Understand the trait models and inputs of multi-trait simulation.
Pleiotropy#
tstrait supports simulation of multiple correlated traits, assuming that they are
influenced by pleiotropic genes. Pleiotropy is used to describe the phenomenon that
a single gene contributes to multiple traits (See
here
for details). The only trait model that is supported to simulate multiple traits
in tstrait is multivariate normal distribution
(TraitModelMultivariateNormal
). We will be showing how to simulate
traits by using a multivariate normal distribution trait model.
Multivariate normal distribution#
The multivariate normal distribution trait model can be specified by inputting the
mean vector and covariance matrix in trait_model()
. Note that the covariance
matrix must be symmetric and positive-semidefinite, and the dimensions of the mean vector
and covariance matrix must match.
In the following example, we will be generating a multivariate normal distribution trait model with mean vector being a vector of zeros and covariance matrix being an identity matrix.
import tstrait
import numpy as np
model = tstrait.trait_model(
distribution="multi_normal", mean=np.zeros(2), cov=np.eye(2)
)
model.num_trait
2
Note that 2 traits will be simulated from this model, as the dimension of the mean vector is 2.
Multi-trait simulation#
We will now be simulating multiple traits by using a tree sequence data with 3 individuals and 2 causal sites.
import msprime
ts = msprime.sim_ancestry(
samples=3,
recombination_rate=1e-8,
sequence_length=1_000_000,
population_size=10_000,
random_seed=5,
)
ts = msprime.sim_mutations(ts, rate=1e-8, random_seed=5)

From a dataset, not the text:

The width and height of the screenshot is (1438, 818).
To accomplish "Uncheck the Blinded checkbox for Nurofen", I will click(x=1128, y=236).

sim_result = tstrait.sim_phenotype(
ts=ts, num_causal=2, model=model, h2=[0.3, 0.3], random_seed=1
)
sim_result.phenotype
trait_id | individual_id | genetic_value | environmental_noise | phenotype | |
---|---|---|---|---|---|
0 | 0 | 0 | 0.905356 | 0.241850 | 1.147206 |
1 | 0 | 1 | 0.330437 | 0.574993 | 0.905430 |
2 | 0 | 2 | 0.000000 | 0.231250 | 0.231250 |
3 | 1 | 0 | 0.446375 | -1.809578 | -1.363203 |
4 | 1 | 1 | -1.303157 | 1.257187 | -0.045970 |
5 | 1 | 2 | 0.000000 | 0.619841 | 0.619841 |
sim_result.trait
position | site_id | effect_size | causal_allele | allele_freq | trait_id | |
---|---|---|---|---|---|---|
0 | 493419 | 474 | 0.330437 | G | 0.166667 | 0 |
1 | 493419 | 474 | -1.303157 | G | 0.166667 | 1 |
2 | 523215 | 513 | 0.905356 | G | 0.166667 | 0 |
3 | 523215 | 513 | 0.446375 | G | 0.166667 | 1 |
Note
The dimension of narrow-sense heritability h2
must match the number of traits being
simulated, and the multivariate normal distribution trait model can also be used as a model
input of sim_trait()
as well.
In the above example, phenotypic and effect size information of 2 traits are being simulated.
The trait_id
column represents the trait ID of the simulated traits.
As a next example, we will be illustrating correlated quantitative traits by simulating correlated traits with 1000 causal sites and 1000 individuals.
ts = msprime.sim_ancestry(
samples=1000,
recombination_rate=1e-8,
sequence_length=1_000_000,
population_size=10_000,
random_seed=5,
)
ts = msprime.sim_mutations(ts, rate=1e-8, random_seed=5)
cov = np.array([[1, 0.9], [0.9, 1]])
model = tstrait.trait_model(distribution="multi_normal", mean=np.zeros(2), cov=cov)
sim_result = tstrait.sim_phenotype(
ts=ts, num_causal=100, model=model, h2=[0.8, 0.8], random_seed=1
)
We will be showing the correlation by creating a scatterplot in matplotlib
.
import matplotlib.pyplot as plt
phenotype_df = sim_result.phenotype
trait0 = phenotype_df.loc[phenotype_df["trait_id"] == 0].phenotype
trait1 = phenotype_df.loc[phenotype_df["trait_id"] == 1].phenotype
plt.scatter(trait0, trait1)
plt.xlabel("Trait 0")
plt.ylabel("Trait 1")
plt.title("Polygenic Traits")
plt.show()